Source document »
▼

Reputation: 270
I have a list of names and their dob
1.uzamaki/narutomr 20mar
2.hyuga/hinata mrs 13apr
3.haruno/sakuramiss 25nov
4.uchiha/sasuke mstr
5.uchiha/itachi akatsuki mr 12feb
6.lee/rock 23jun
7.hatake/kakashi mr 30oct 8.sarutobi/hiruzen mr 31dec
And I need to extract the serial number, firstname, surname, title and dob;
for example in case number 5
number -> 5
surname -> uchiha
firstname -> itachi akatsuki
title -> mr
dob -> 12feb
The regex I came up with
/(?<number>\d+)\.(?<surname>[a-z\s]*)\/(?<firstname>[a-z\s]*)(?<title>mrs|mr|miss|mstr)?\s(?<dob>\d{2}[a-z]{3})/giU
This works fine in Ungreedy mode, but lines which does not have the dob it fails. If I try to make the dob optional by adding a '?', none of the pattern matches completely.
So, is it possible to have the firstname group not ending with a title? Can $ be used just in the scope of the group?
I have cooked up a test here http://regex101.com/r/gR7tX2/4
Note: Title and dob are optional groups. Also there may or may not be a space between the firstname and the title. Thus valid firstnames ending with a title are special cases and are out of scope of this quest.
Upvotes: 1
Views: 84
Reputation: 784998
You can use this regex:
(?<number>\d+)\.(?<surname>[a-z\s]+)/(?<firstname>[a-z\s]+)\s*(?<title>mrs?|miss|mstr)?(?:\s(?<dob>\d{2}[a-z]{3}))?$
Update: Based on your edits you can use this regex:
(?<number>\d+)\.(?<surname>[a-z\s]+)/(?<firstname>[a-z\s]+)\s*(?<title>mrs?|miss|mstr)?(?:\s(?<dob>\d{2}[a-z]{3}))? *(?=\d+\.|$)
PS: Used flags are miU
(multiline, ignore case, ungreedy)
Upvotes: 3
Reputation: 89547
You can use this pattern but without the ugly U modifier:
~(?<number>[0-9]+) \.
(?<surname>[a-z\s]+) /
(?<firstname>[a-z\s]+?)
(?: \s+ (?<title>m(?:rs?|iss|str)) )?
(?: \s+ (?<dob>[0-9]{2}[a-z]{3}) )?
(?=\s[0-9]+\.|$)
~x
The only useful non-greedy quantifier is in the firstname group, the goal is to trim the trailing spaces without "eating" the title. Since the two next groups are optional, you need to add a lookahead at the end to pump the non-greedy quantifier until the end of the item or the title or dob part.
Upvotes: 1

▲

Available data »
▼

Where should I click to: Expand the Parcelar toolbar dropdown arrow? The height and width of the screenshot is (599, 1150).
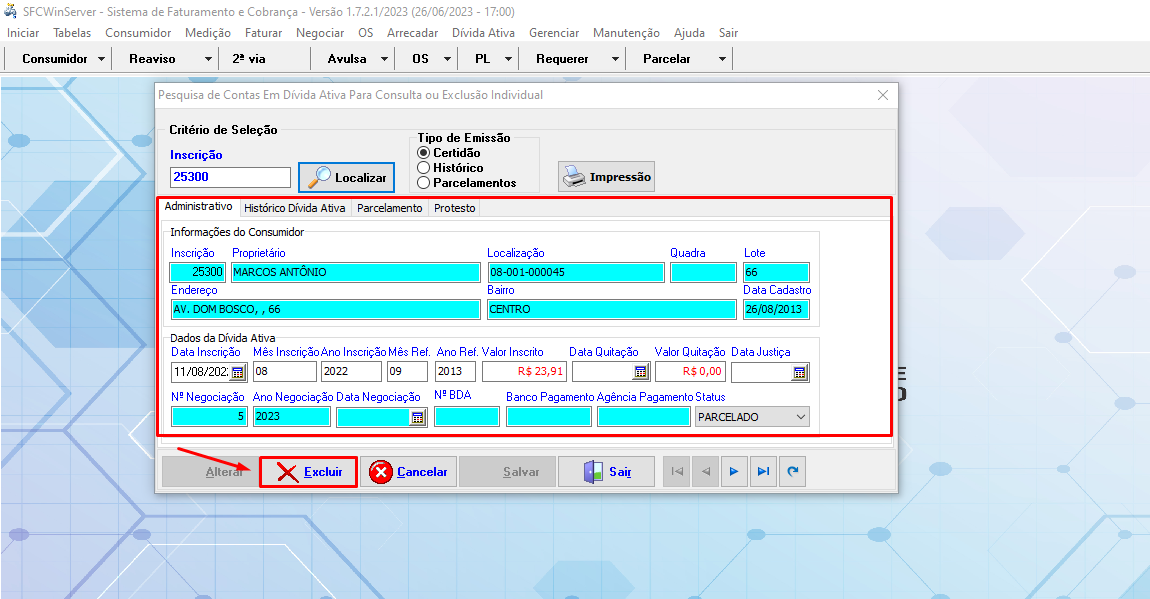click(x=722, y=59)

▲

Required work »
a) From the regex thread, extract the stretch from "I have cooked" through "of this quest.".
b) List every named group in the regex the asker came up with in the regex thread.
c) Answer these from the regex thread:
(i) What reputation is shown for the answer that begins "You can use this regex:"?
(ii) Which flags does that answer say it used?
(iii) How many views does the question have?
The material stands apart from the regex thread.

Task-by-task outputs »
a)
I have cooked up a test here http://regex101.com/r/gR7tX2/4
Note: Title and dob are optional groups. Also there may or may not be a space between the firstname and the title. Thus valid firstnames ending with a title are special cases and are out of scope of this quest.

b) number, surname, firstname, title, dob

c)
(i) 784998
(ii) miU (multiline, ignore case, ungreedy)
(iii) 84